Express every line of the listing below as a JSON list of strings, one string per line, and omit blank lines and the pictures.

> **Given information**:
------------------------------------

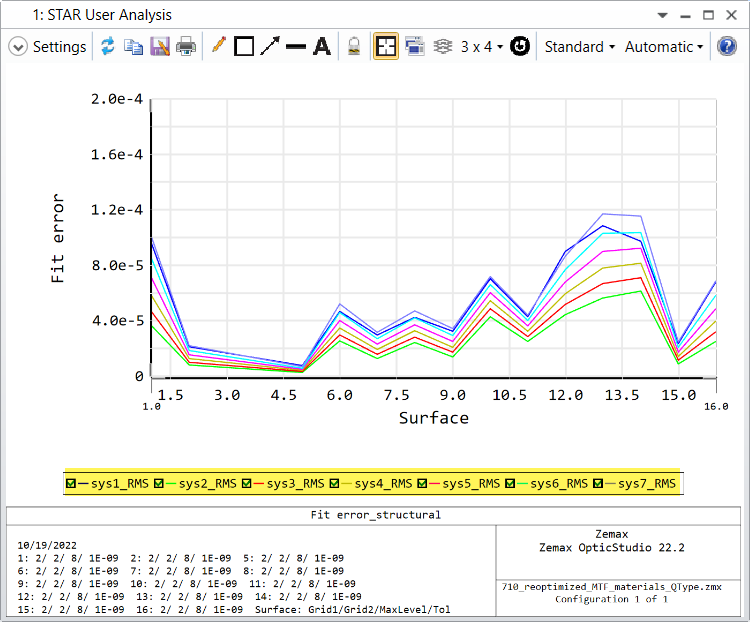Click the refresh/update icon in toolbar
750x622 pixels.
pos(107,47)
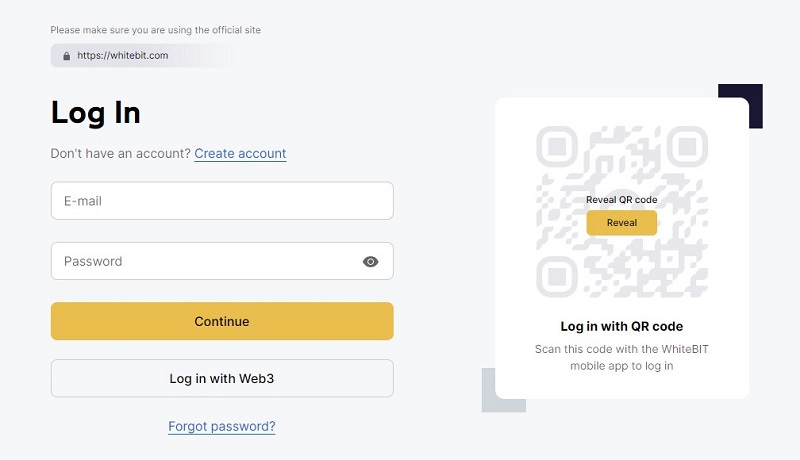The image size is (800, 460).
Task: Click the official site reminder text
Action: click(x=156, y=30)
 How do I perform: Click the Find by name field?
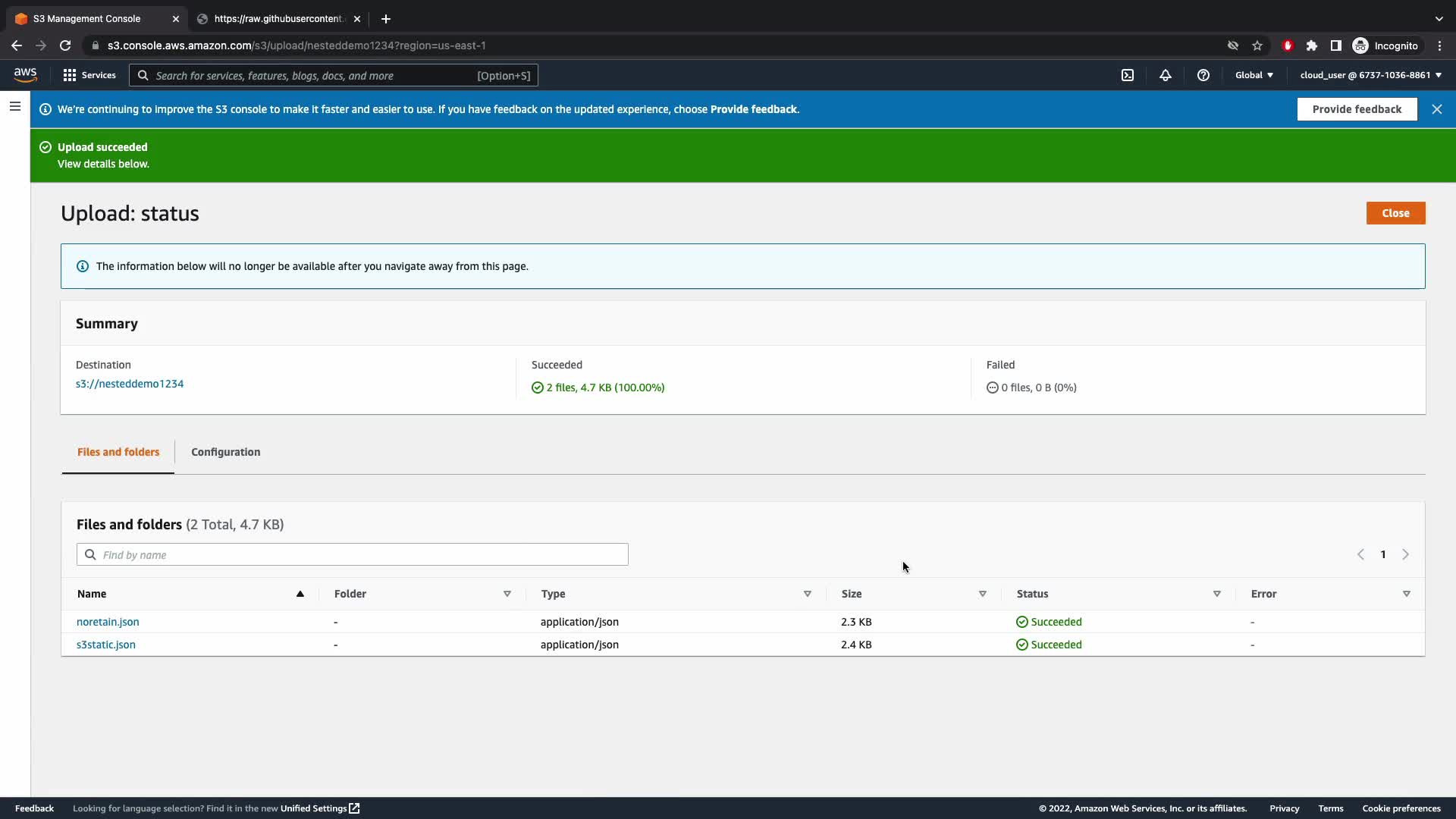point(353,555)
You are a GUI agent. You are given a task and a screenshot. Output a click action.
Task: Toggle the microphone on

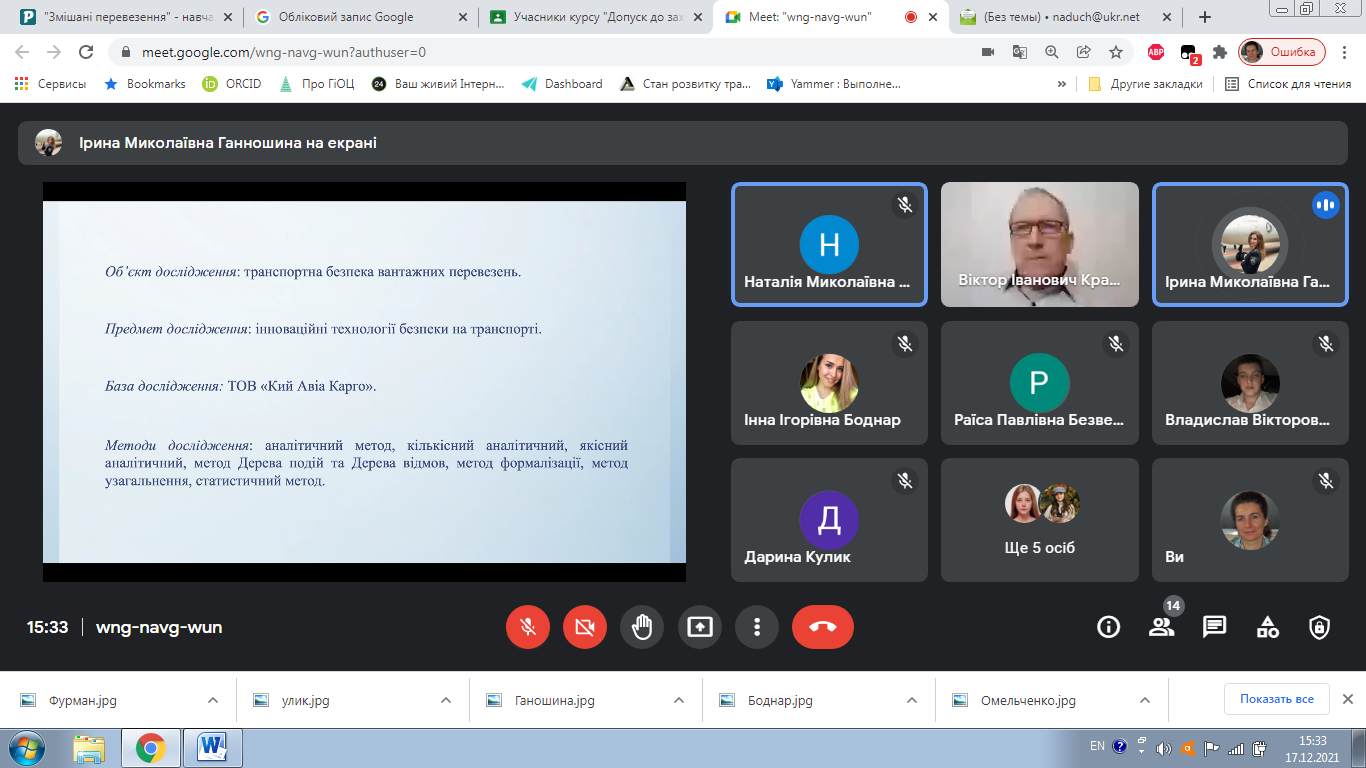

------------------------------------

> **Answer to this exercise**:
[
  "Click the refresh/update icon in toolbar",
  "750x622 pixels.",
  "pos(107,47)",
  "The image size is (800, 460).",
  "Task: Click the official site reminder text",
  "Action: click(x=156, y=30)",
  " How do I perform: Click the Find by name field?",
  "point(353,555)",
  "You are a GUI agent. You are given a task and a screenshot. Output a click action.",
  "Task: Toggle the microphone on"
]